▶ Entries supplied

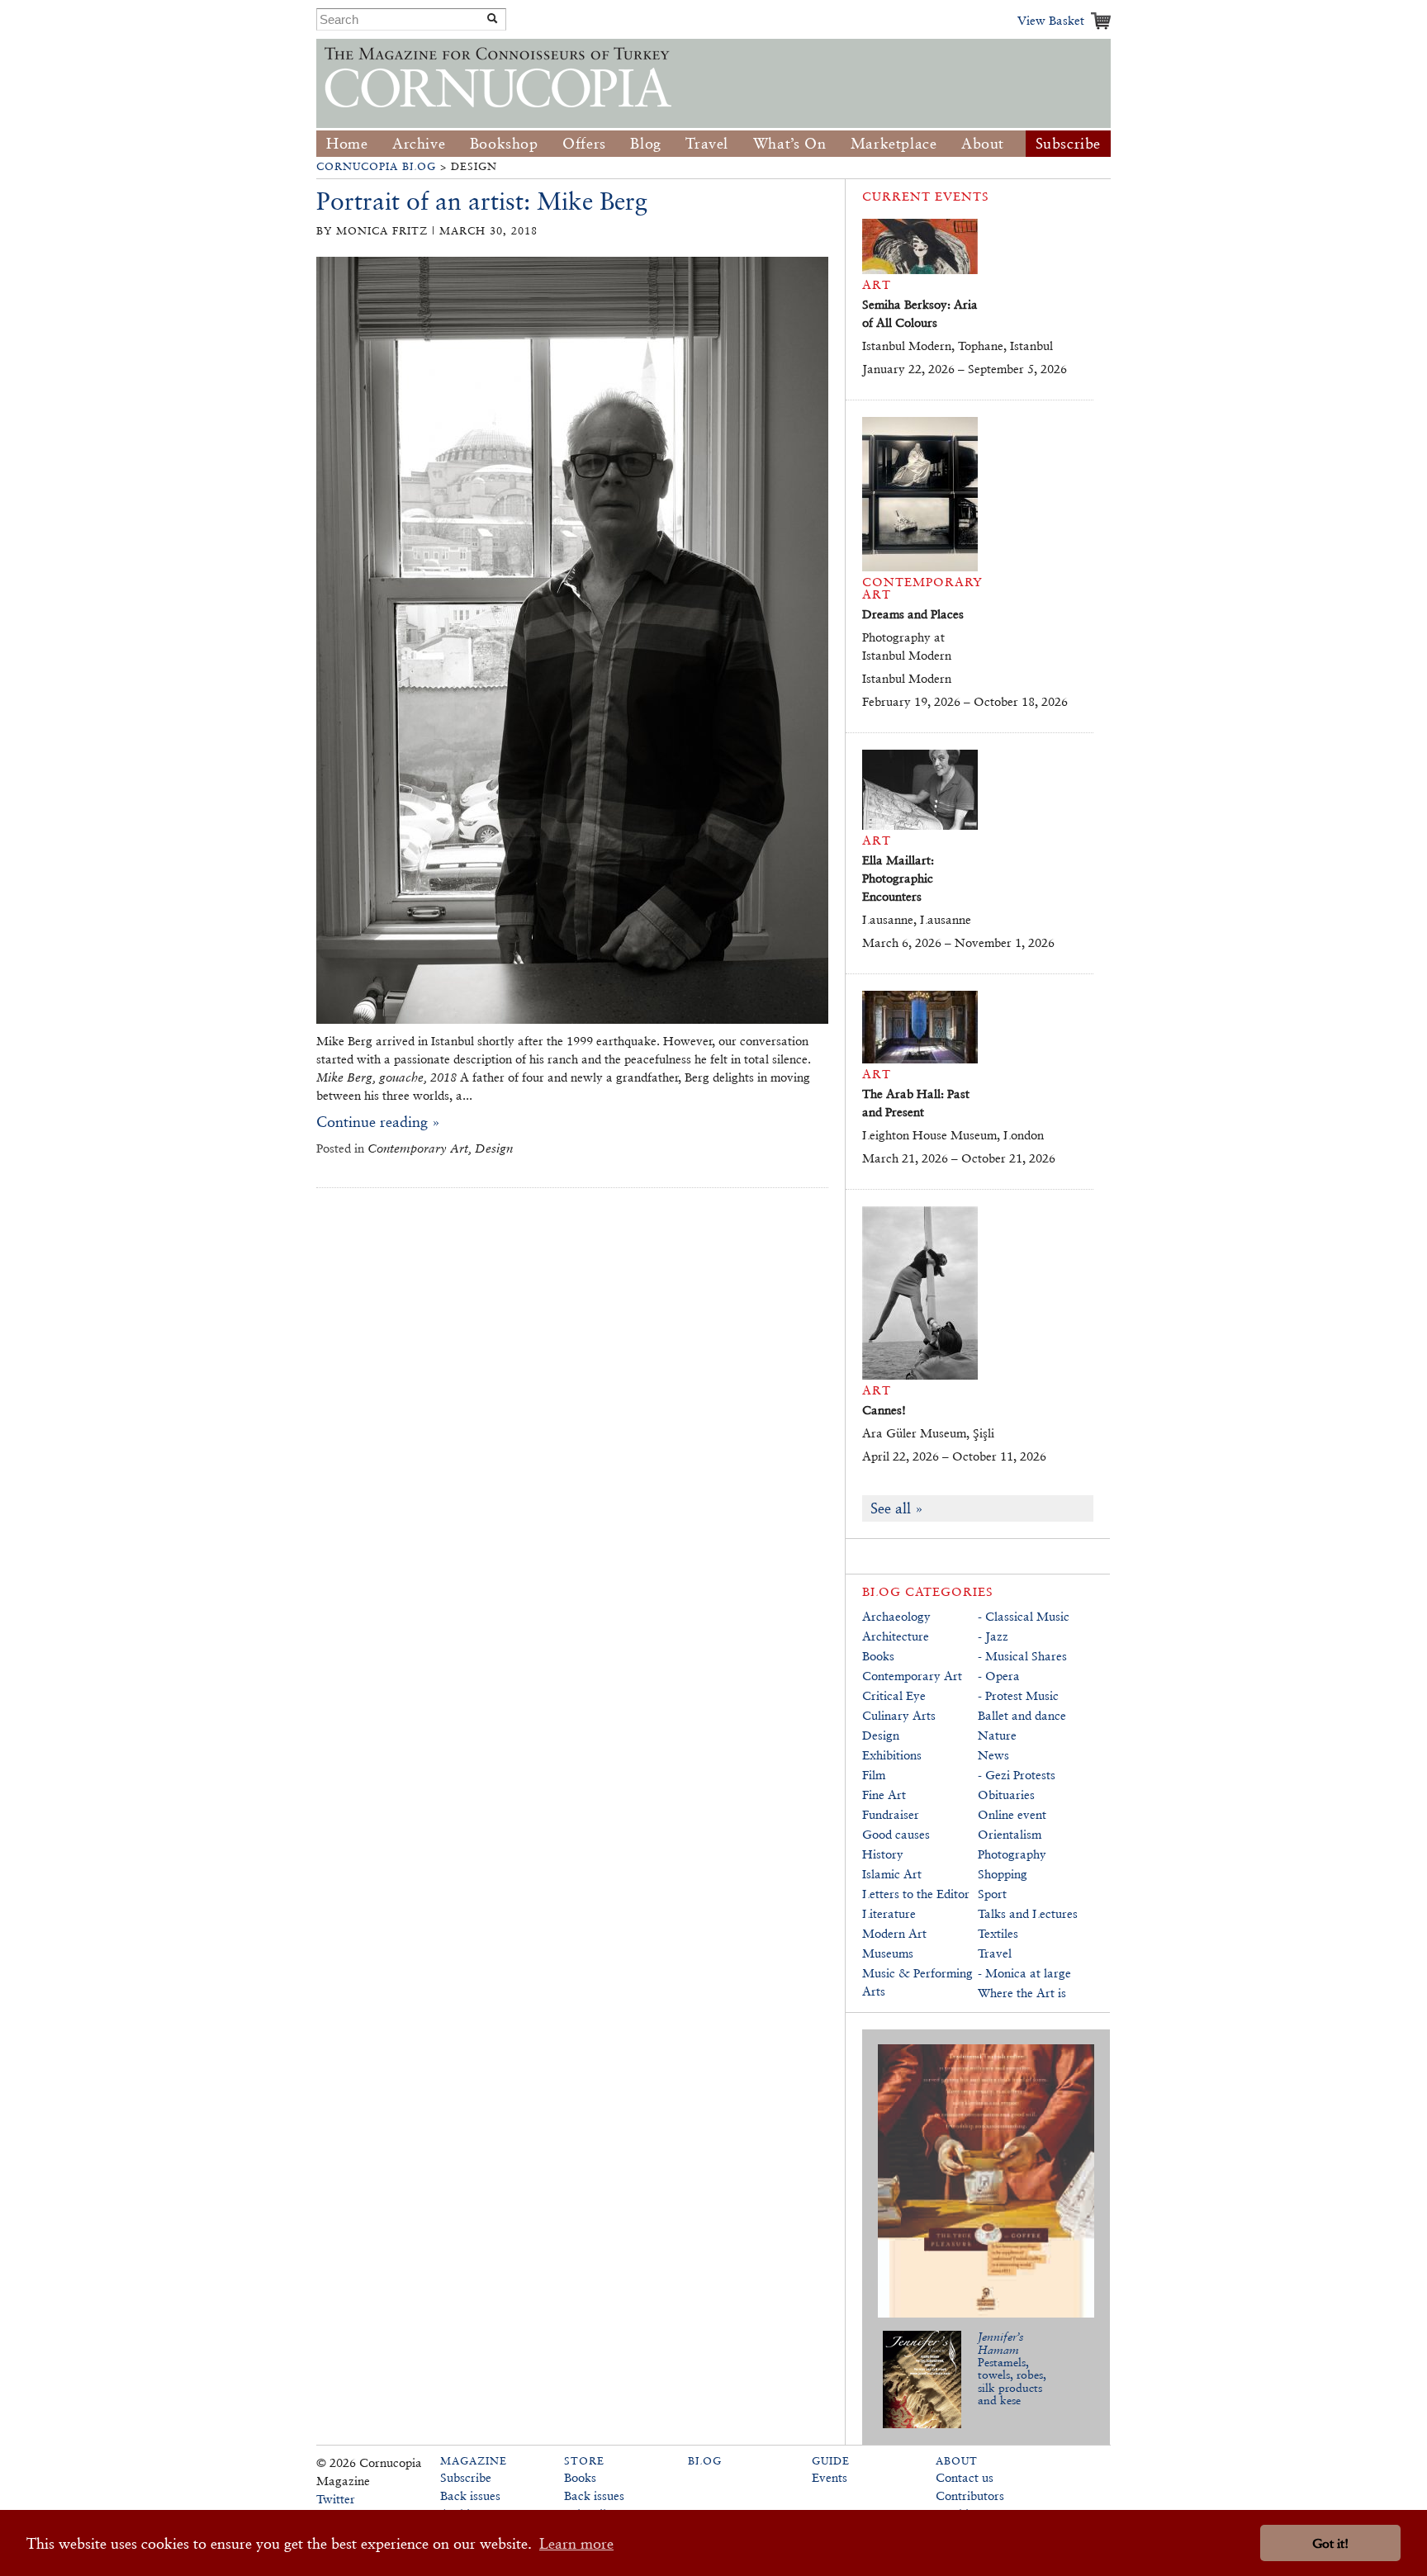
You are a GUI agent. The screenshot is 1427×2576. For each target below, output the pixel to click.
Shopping (1002, 1874)
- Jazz (993, 1636)
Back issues (470, 2495)
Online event (1012, 1814)
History (882, 1854)
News (993, 1755)
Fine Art (884, 1795)
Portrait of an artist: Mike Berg (481, 201)
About (982, 143)
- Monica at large (1024, 1973)
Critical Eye (894, 1695)
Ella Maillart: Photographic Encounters (898, 878)
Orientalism (1009, 1834)
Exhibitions (892, 1755)
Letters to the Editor (916, 1894)
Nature (997, 1735)
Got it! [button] (1330, 2543)
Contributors (970, 2495)
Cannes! (884, 1410)
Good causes (896, 1834)
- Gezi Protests (1016, 1775)
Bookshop (504, 143)
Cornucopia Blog (376, 166)
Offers (584, 143)
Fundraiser (890, 1814)
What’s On (789, 143)
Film (873, 1775)
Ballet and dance (1022, 1715)
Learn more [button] (576, 2543)
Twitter (335, 2499)
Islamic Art (892, 1874)
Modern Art (894, 1933)
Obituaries (1006, 1795)
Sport (992, 1894)
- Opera (999, 1676)
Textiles (998, 1933)
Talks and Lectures (1028, 1913)
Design (880, 1735)
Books (878, 1656)
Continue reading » (378, 1121)
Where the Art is (1022, 1993)
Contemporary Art (912, 1676)
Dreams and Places (913, 614)
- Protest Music (1018, 1695)
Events (829, 2477)
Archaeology (896, 1616)
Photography (1012, 1854)
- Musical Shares (1022, 1656)
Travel (706, 143)
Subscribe (1068, 143)
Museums (887, 1953)
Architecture (895, 1636)
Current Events (925, 196)
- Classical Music (1023, 1616)
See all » (896, 1508)
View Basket (1050, 20)
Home (346, 143)
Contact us (964, 2477)
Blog (645, 143)
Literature (889, 1913)
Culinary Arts (899, 1715)
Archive (418, 143)
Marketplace (894, 143)
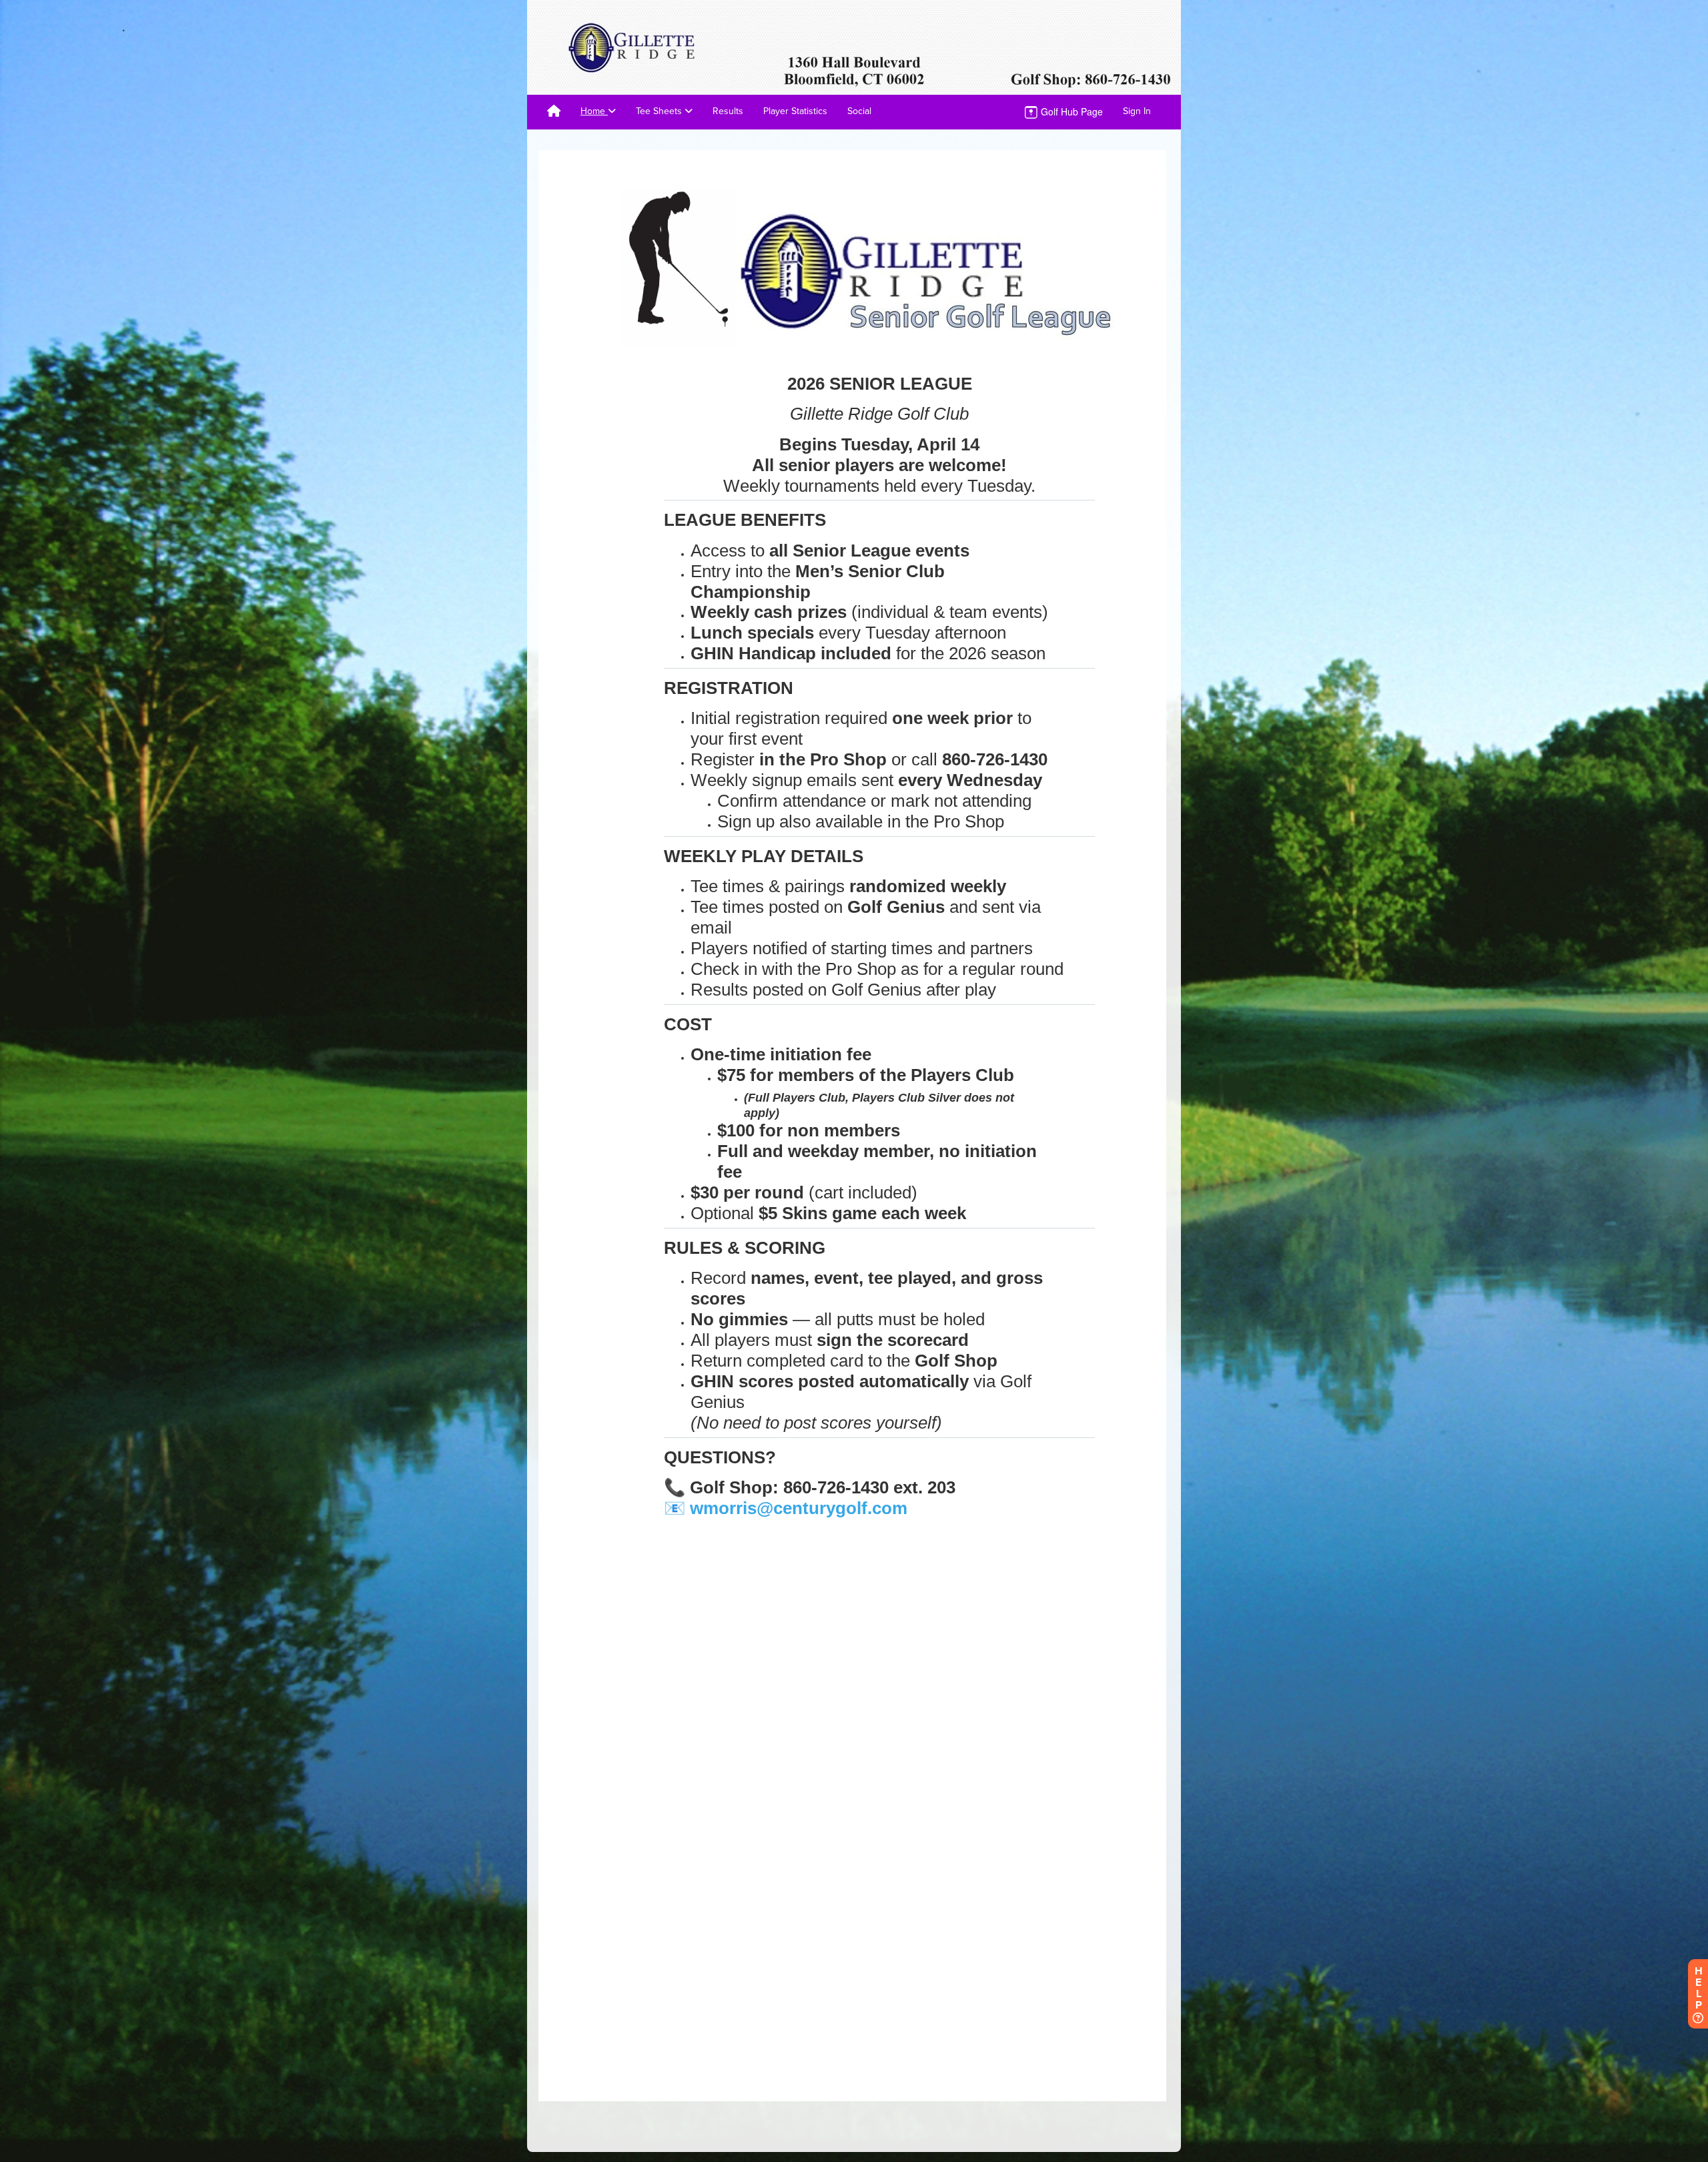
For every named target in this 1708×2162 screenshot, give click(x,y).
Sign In (1137, 111)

▶ What to do
Restate word for word the lines from the one with "- Classical Music (1023, 1616)" to the end of the material, both included. Do not include the pictures.

▶ Exercise answer
- Classical Music (1023, 1616)
See all » (896, 1508)
View Basket (1050, 20)
Home (346, 143)
Contact us (964, 2477)
Blog (645, 143)
Literature (889, 1913)
Culinary Arts (899, 1715)
Archive (418, 143)
Marketplace (894, 143)
For every named target in this 1708×2162 screenshot, give click(x,y).
Sign In (1137, 111)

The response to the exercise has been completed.